§ Records provided:
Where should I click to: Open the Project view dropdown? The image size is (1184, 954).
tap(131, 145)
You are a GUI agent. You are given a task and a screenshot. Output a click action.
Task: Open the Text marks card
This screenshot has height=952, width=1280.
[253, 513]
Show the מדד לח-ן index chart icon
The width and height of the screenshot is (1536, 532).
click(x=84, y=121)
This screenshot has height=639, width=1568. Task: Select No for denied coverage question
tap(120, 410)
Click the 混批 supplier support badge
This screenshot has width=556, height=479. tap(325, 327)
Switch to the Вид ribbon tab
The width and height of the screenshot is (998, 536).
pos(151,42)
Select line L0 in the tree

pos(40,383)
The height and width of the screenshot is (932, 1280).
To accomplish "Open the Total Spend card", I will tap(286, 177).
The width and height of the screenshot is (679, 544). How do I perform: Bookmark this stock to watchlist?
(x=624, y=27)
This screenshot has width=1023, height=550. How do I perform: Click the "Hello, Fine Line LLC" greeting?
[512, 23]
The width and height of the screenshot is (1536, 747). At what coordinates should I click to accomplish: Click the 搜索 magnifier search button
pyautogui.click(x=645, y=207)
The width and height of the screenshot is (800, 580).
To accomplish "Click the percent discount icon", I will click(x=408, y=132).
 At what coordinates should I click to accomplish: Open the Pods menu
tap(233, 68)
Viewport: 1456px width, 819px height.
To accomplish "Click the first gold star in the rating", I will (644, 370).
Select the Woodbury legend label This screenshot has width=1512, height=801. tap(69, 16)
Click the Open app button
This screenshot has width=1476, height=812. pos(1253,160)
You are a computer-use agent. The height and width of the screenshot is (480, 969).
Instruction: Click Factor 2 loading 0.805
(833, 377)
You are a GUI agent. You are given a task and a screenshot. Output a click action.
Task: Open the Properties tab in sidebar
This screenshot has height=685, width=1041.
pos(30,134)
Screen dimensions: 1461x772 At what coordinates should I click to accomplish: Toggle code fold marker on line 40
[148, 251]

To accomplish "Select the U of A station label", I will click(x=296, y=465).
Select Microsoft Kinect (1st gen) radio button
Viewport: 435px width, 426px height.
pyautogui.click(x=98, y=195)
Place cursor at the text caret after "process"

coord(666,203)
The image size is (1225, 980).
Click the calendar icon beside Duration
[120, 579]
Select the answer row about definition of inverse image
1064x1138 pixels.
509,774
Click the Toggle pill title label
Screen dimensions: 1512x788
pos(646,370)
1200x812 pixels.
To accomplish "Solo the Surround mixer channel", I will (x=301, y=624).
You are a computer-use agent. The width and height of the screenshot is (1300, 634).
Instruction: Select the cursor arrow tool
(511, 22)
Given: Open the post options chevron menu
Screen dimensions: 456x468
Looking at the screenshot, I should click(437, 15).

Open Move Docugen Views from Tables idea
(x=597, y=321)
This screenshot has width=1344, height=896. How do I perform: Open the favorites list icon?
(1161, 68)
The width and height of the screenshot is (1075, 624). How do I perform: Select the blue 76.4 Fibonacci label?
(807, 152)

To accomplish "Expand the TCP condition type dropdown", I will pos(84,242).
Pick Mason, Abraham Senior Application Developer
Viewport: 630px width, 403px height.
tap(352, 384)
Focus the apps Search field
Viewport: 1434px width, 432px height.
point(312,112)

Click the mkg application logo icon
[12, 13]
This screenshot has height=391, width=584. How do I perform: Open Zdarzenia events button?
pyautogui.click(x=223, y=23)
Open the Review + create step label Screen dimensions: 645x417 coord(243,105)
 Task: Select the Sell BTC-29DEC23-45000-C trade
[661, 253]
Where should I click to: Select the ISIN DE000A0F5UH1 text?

§ Work item:
Reproduce word for word the material above, beginning with the line that contains "The width and height of the screenshot is (1536, 532)." and ending with the line that contains "Switch to the Вид ribbon tab".

§ Response box:
The width and height of the screenshot is (1536, 532).
click(x=84, y=121)
This screenshot has height=639, width=1568. Task: Select No for denied coverage question
tap(120, 410)
Click the 混批 supplier support badge
This screenshot has width=556, height=479. tap(325, 327)
Switch to the Вид ribbon tab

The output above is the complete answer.